For much of this past year, America has been confronting the sad reality that racist thinking and practices remain all too common in our society. Millions of our brothers and sisters still experience indignity and are denied opportunity only because of their race.

We have come a long way in American society to overcome the scourge of racism. But the events of 2020 are a sad reminder that we have not come nearly far enough.

Black History Month gives us the opportunity to reflect on where we have come from and where we need to grow. For me, it is a time to think and pray about our Black Catholic saints.

Throughout history, holiness has always been God’s response to hatred. In every time and place, down through centuries, God has raised up holy men and women to proclaim and defend human dignity in the face of evil and injustice.

This has been true, too, in American history. Unfortunately, the Catholic Church in this country has not always been a consistent witness against the sins of slavery and race discrimination.

But our history is filled with Black Catholics who were not afraid to live their faith in Jesus Christ in the face of injustice and violence. I think about Ven. Henriette Delille, Servant of God Mother Mary Elizabeth Lange, Ven. Pierre Toussaint, and Servant of God Julia Greeley.

One of my favorites is Ven.

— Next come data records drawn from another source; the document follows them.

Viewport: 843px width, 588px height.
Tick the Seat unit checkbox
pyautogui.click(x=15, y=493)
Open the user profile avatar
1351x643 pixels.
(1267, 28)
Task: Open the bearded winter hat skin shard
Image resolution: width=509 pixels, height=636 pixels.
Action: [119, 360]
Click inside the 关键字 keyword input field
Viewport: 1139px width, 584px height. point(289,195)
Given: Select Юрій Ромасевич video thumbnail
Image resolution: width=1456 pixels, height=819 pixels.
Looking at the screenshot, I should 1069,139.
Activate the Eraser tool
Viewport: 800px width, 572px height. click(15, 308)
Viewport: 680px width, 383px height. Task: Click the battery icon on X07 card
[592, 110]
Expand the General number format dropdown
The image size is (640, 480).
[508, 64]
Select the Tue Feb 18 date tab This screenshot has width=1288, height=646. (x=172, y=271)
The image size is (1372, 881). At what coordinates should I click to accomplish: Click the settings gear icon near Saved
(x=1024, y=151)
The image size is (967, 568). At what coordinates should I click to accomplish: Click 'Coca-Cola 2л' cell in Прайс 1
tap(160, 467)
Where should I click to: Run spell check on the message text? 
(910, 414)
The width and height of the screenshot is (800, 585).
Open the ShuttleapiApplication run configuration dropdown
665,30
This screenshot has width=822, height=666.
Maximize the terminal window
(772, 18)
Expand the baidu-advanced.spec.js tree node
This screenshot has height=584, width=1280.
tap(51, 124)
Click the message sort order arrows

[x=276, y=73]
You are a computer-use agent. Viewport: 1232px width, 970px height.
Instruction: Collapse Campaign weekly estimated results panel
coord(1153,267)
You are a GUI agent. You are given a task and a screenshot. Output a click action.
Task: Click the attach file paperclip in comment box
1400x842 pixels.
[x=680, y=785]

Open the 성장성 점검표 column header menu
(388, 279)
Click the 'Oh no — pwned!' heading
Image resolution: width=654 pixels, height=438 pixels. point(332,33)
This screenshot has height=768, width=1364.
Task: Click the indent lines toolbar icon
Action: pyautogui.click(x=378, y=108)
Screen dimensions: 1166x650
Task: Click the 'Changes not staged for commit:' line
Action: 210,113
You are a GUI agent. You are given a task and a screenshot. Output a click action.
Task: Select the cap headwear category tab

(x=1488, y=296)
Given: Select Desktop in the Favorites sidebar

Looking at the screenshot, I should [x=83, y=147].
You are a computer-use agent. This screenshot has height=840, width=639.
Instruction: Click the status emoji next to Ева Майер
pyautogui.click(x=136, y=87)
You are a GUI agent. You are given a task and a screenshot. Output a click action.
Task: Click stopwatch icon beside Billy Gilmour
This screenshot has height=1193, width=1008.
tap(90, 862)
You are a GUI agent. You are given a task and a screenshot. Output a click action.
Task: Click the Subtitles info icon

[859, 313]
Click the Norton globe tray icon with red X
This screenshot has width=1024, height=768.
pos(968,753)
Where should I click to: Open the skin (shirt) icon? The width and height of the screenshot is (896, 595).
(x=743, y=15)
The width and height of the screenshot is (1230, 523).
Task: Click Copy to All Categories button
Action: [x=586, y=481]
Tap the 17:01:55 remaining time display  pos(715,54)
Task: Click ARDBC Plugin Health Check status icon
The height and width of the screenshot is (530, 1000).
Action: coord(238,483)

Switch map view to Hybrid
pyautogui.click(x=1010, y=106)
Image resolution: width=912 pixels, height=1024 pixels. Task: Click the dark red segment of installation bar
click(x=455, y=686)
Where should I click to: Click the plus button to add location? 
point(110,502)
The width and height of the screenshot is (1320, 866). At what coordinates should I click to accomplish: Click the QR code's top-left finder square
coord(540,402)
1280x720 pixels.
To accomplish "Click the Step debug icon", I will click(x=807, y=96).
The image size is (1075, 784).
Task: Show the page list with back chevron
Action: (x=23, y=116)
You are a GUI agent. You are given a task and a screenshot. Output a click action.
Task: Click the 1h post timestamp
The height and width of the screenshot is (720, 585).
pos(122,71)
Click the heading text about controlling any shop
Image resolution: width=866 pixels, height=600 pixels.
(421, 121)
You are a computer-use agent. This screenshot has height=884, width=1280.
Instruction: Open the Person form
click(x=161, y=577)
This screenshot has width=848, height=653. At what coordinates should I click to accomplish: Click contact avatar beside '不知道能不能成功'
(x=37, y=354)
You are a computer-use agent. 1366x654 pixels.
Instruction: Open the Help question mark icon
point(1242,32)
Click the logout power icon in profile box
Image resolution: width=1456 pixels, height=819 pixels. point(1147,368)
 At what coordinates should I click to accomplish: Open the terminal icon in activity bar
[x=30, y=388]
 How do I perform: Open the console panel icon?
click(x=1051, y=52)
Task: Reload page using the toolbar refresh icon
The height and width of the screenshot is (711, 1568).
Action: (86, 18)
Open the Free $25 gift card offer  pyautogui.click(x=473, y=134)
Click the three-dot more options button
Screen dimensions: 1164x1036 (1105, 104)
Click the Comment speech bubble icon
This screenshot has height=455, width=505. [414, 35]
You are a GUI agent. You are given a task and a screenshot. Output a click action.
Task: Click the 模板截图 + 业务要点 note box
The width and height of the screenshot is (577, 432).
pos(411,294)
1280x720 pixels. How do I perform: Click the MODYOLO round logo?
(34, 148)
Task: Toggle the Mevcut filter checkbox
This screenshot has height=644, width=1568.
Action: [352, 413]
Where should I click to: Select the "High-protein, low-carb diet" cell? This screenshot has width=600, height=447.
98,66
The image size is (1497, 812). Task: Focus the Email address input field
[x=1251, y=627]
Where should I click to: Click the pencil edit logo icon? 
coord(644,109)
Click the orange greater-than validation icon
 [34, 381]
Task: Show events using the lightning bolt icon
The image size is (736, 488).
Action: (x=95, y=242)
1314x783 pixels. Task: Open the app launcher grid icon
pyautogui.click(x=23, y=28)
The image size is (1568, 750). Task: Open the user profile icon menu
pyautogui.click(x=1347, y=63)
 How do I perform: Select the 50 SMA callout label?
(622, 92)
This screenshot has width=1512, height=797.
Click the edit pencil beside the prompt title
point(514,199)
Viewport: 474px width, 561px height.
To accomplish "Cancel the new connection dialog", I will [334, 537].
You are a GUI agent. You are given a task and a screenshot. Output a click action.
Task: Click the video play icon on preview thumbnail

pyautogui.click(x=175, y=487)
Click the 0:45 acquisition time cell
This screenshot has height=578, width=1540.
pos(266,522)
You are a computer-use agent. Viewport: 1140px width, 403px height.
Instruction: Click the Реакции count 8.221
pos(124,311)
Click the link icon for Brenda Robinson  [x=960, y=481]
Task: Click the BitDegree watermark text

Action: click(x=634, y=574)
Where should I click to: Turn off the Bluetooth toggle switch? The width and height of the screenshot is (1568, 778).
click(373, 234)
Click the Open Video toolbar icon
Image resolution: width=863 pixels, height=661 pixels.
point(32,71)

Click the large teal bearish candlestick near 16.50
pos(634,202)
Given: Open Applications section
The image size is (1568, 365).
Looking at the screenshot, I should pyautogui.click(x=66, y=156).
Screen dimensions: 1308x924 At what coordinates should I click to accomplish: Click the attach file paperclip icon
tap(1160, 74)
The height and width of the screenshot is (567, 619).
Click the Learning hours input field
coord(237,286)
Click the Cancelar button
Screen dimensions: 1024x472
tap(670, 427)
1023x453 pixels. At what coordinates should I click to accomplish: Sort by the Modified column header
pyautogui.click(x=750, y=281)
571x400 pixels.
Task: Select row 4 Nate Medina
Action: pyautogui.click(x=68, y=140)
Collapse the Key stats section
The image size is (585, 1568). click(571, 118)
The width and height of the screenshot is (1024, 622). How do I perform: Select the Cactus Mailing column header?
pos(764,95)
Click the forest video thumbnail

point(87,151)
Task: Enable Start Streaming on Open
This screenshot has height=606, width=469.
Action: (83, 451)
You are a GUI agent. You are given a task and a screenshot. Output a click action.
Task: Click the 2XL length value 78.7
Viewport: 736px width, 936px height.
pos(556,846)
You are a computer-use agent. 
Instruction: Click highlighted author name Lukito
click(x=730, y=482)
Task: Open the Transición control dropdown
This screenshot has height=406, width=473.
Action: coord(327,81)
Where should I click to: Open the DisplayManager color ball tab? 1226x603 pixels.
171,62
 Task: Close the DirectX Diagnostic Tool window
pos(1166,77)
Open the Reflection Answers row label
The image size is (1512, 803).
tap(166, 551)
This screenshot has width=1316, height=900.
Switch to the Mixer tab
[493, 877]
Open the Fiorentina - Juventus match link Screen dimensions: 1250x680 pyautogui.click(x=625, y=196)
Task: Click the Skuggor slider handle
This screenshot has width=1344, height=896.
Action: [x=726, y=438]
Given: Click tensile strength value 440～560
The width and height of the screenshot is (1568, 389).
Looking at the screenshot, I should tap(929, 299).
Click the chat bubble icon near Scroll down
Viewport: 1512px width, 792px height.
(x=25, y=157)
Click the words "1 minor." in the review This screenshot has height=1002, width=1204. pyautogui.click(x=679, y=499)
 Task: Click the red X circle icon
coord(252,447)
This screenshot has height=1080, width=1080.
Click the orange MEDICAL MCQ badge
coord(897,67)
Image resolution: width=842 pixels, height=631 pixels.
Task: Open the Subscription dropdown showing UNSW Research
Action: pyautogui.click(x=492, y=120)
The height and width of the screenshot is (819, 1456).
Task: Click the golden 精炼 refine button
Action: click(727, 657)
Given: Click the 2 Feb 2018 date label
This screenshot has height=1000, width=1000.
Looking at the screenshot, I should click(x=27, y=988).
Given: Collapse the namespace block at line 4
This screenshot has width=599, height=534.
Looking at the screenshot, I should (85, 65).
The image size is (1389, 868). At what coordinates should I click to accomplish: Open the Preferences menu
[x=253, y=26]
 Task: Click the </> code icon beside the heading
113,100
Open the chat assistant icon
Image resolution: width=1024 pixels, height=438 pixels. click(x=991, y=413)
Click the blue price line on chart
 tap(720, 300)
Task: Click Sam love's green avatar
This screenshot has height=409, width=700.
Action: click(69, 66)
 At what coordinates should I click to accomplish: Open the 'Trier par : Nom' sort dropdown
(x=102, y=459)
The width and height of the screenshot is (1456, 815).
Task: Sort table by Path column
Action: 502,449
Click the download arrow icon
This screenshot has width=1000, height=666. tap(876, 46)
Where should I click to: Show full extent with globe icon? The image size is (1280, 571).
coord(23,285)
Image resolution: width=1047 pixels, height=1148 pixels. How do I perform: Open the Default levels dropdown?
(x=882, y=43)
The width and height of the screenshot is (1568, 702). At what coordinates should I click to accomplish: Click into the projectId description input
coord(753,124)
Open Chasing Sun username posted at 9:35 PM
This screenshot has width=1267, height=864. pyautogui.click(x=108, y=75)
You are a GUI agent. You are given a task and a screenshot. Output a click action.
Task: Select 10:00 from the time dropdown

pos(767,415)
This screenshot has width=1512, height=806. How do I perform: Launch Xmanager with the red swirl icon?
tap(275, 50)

Augustus Tolton, who was born in slavery, escaped into freedom with his mother, and became the first Black man to be ordained a priest in our country.

Father Tolton used to say, “The Catholic Church deplores a double slavery — that of the mind and that of the body. She endeavors to free us of both.”

Our Black Catholic saints refused to let their minds be enslaved by the ignorance and racism of others. These holy men and women faced hardships and hate, yet they never gave in to anger or bitterness.

The inspiring witness of America’s Black Catholic communion of saints gives us hope that we can indeed free ourselves from the sins of our past, heal old wounds and divisions, and come together to work for a society that reflects God’s beautiful plan of love for the human person.

As Catholics, we should know all our American saints. Our saints include immigrants and missionaries like St. Junípero Serra and St. Frances Xavier Cabrini. They include martyrs like St. Isaac Jogues and Father Juan de Padilla.

Our saints include prophetic laypeople like Servant of God Dorothy Day and St. Kateri Tekakwitha; great priests like Blessed Michael McGivney and Servant of God Walter Ciszek; courageous consecrated women like St. Marianne Cope and Servant of God Thea Bowman.

We should know their stories and tell them to our children. We need to hold them up as examples, seeking their intercession.

In this month where we remember Black history, we should remember Thea Bowman.

Her grandfather had been a slave, and she grew up in the deeply segregated Mississippi of the 1940s. Raised in a Methodist home, at age 9 she converted to Catholicism, with her parents’ permission. At 15, she became the first Black woman to enter the order of the Franciscan Sisters of Perpetual Adoration, having been impressed by their witness in the Catholic school she attended.

Sister Thea earned a doctorate in literature from The Catholic University of America and taught English and music and recorded albums of spirituals and hymns. She became an important figure in helping the Church in this country to rediscover and celebrate the culture and gifts of Black Catholics, before she died too young from cancer in 1990.

She helped us to remember that Africans were among the first Christians, pointing to Simon of Cyrene who helped Our Lord carry his cross on the way to Golgotha and the Ethiopian converted by St. Philip in the Book of Acts.

“Maybe I’m not making big changes in the world,” she once said. “But if I have somehow helped or encouraged somebody along the journey, then I’ve done what I’m called to do.”

Pray for me this week and I will pray for you.

And let us try to deepen our devotion to our American saints, who are our true spiritual ancestors, and they can help us to know God’s will as we continue the Church’s mission of spreading the gospel in America.

Let us turn also to our Blessed Mother Mary, who is the Mirror of Justice. May she help as we continue the work of changing hearts and fulfilling America’s sacred promise — to be a beloved community of life, liberty, and equality for all.